__Required action__. Determine the number of lines of the records below that include "agent". Respond with the number and no other text.

○ ○ ○ ○

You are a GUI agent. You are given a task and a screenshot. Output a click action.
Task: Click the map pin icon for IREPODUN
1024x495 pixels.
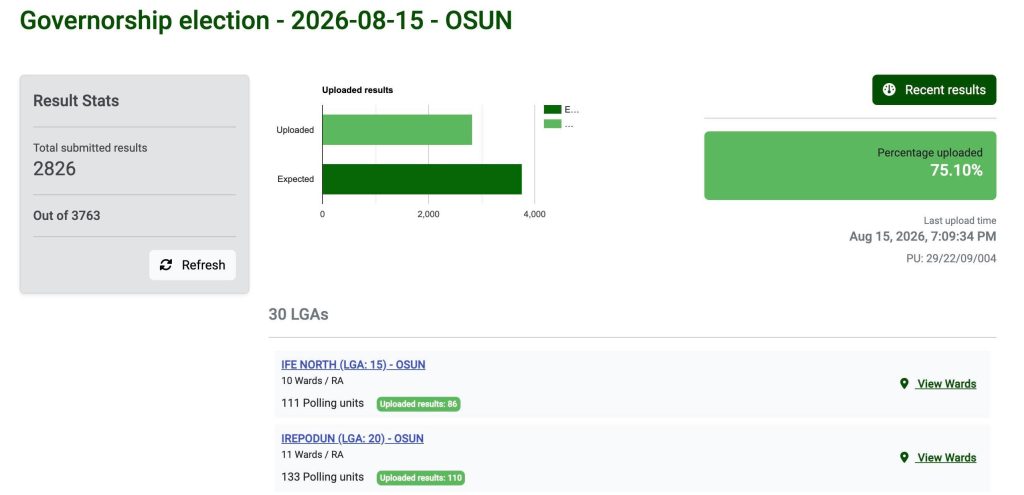[904, 458]
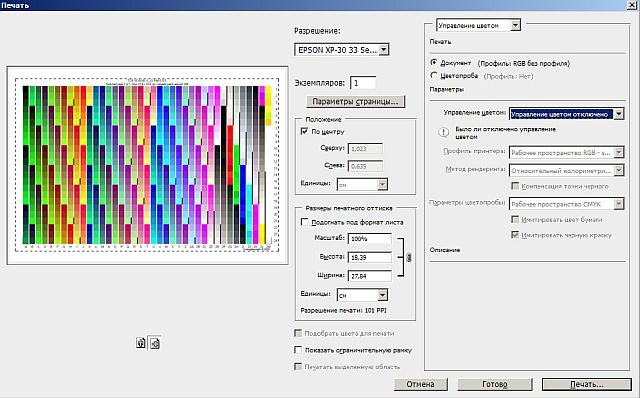This screenshot has width=640, height=398.
Task: Click the Параметры страницы button
Action: (x=356, y=102)

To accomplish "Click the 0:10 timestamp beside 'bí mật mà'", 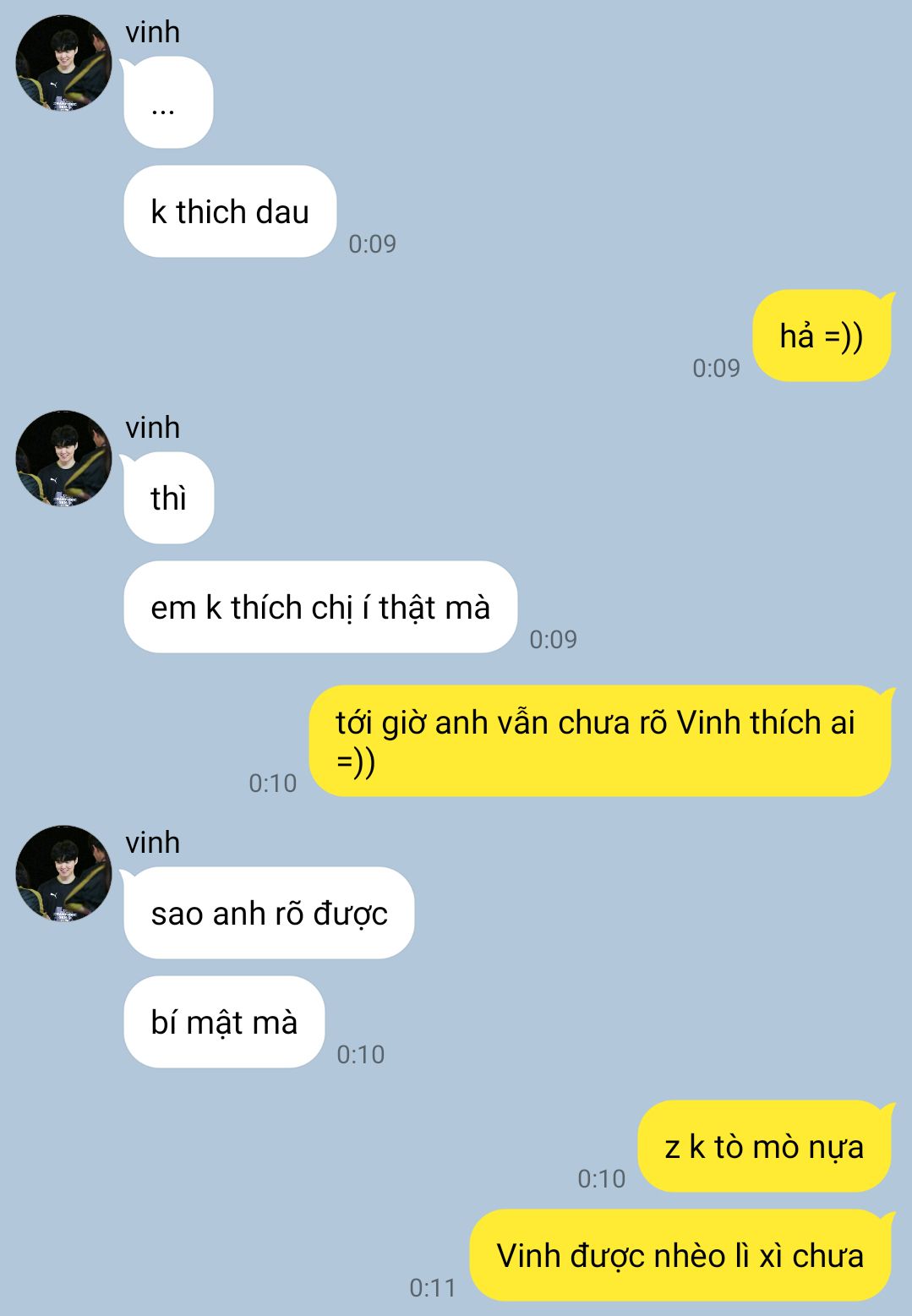I will pos(361,1054).
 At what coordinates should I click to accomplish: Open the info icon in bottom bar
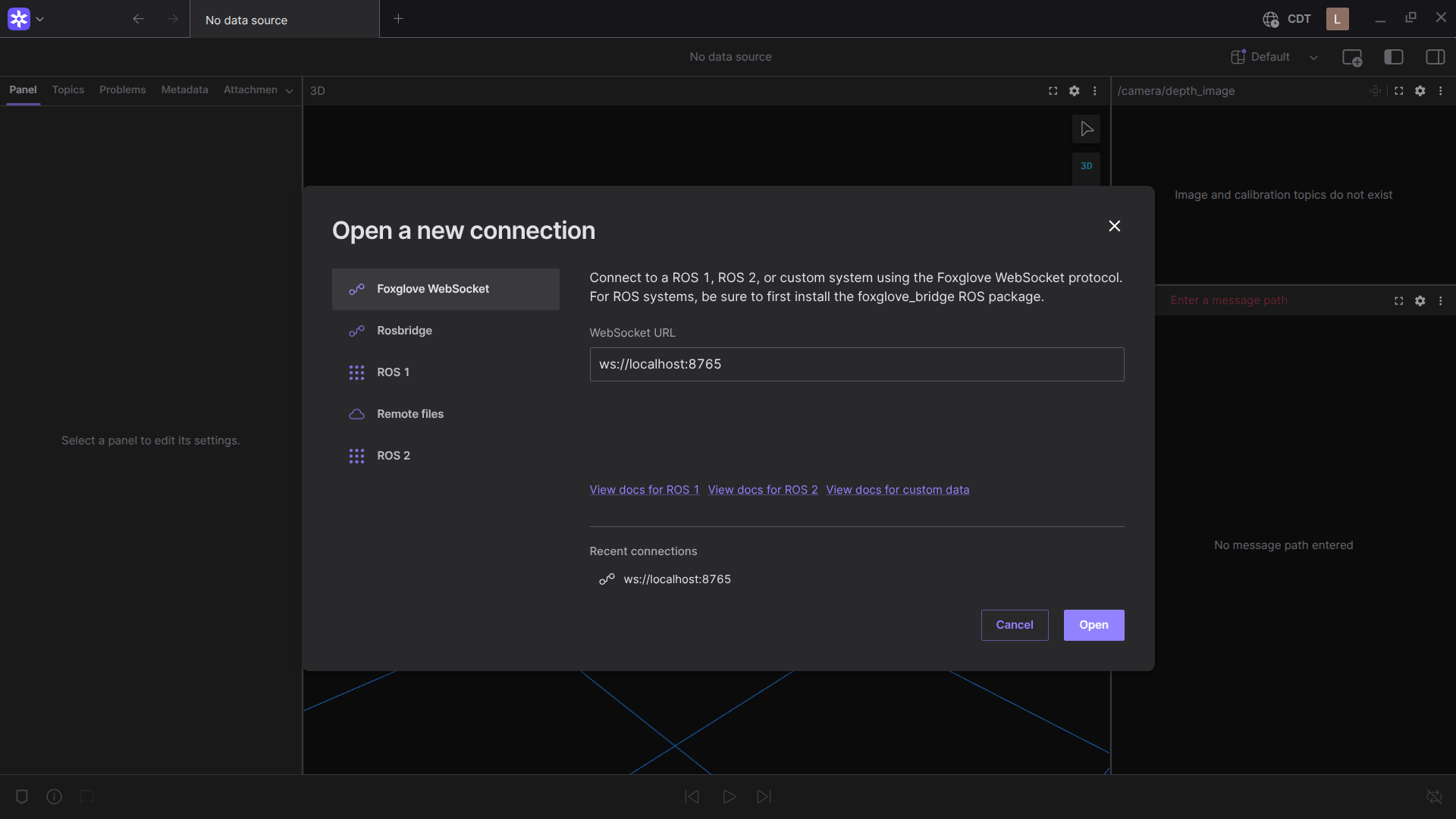54,796
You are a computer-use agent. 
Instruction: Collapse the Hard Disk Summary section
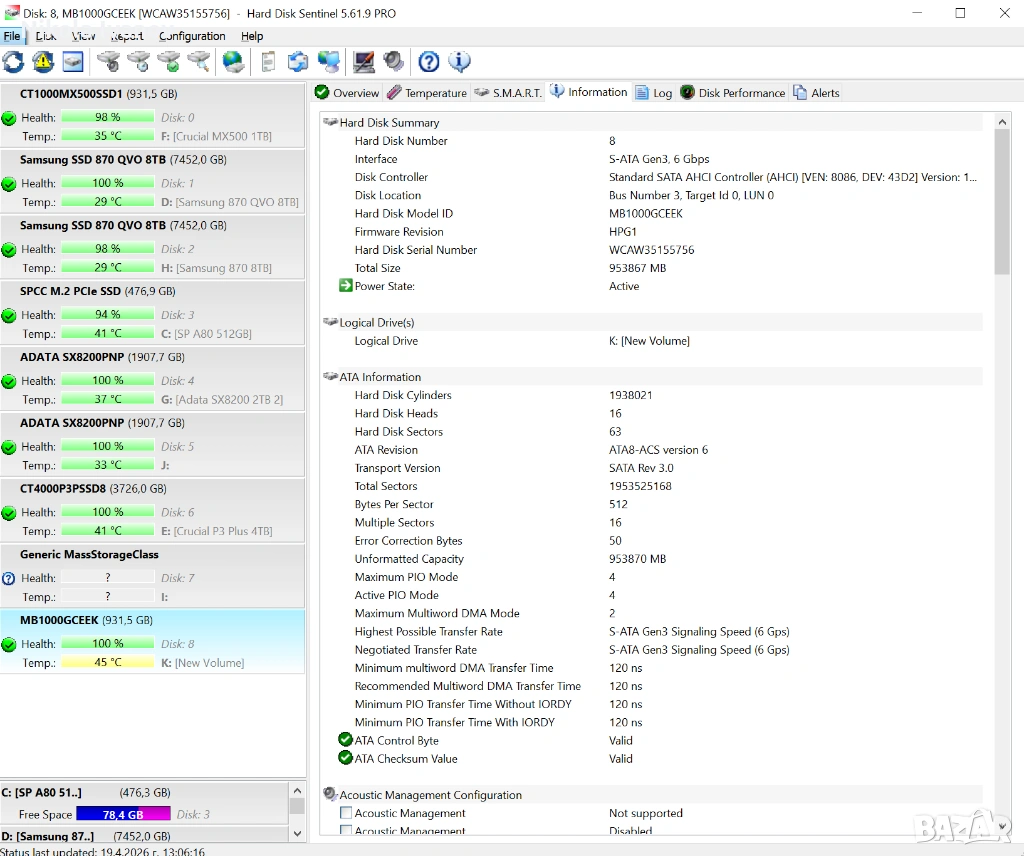click(x=331, y=123)
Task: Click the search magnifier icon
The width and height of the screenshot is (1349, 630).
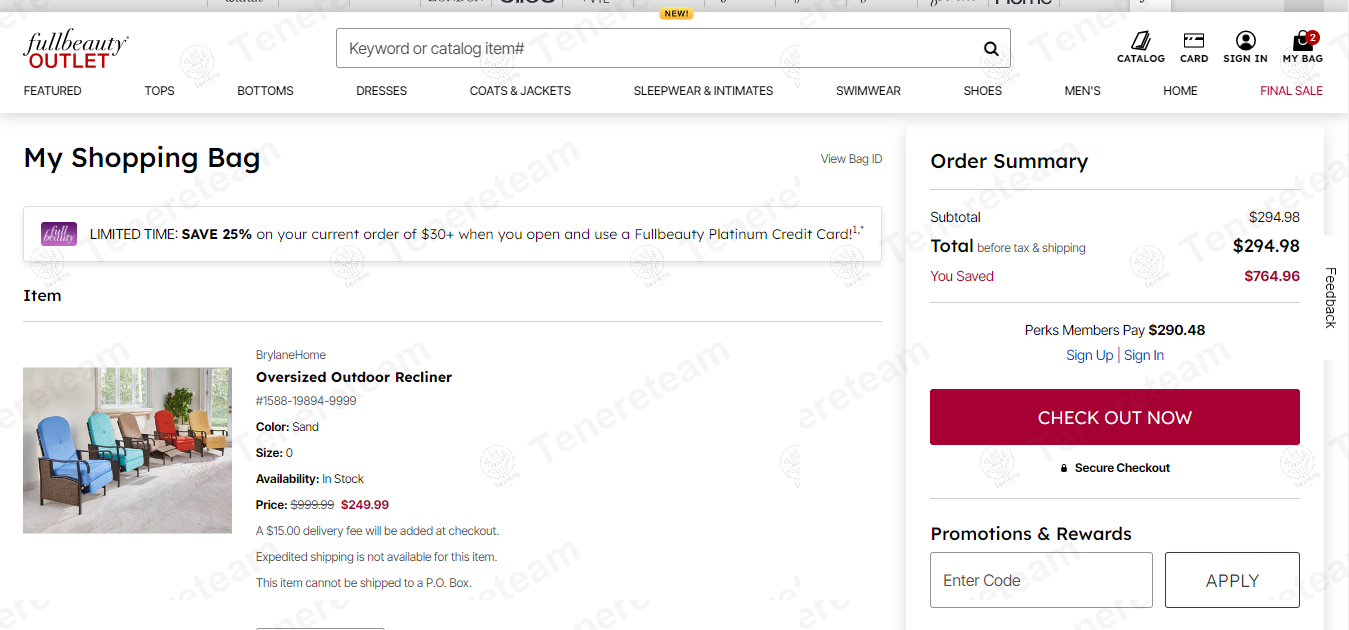Action: (x=990, y=49)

○ ○ ○ ○

__Written solution__. 2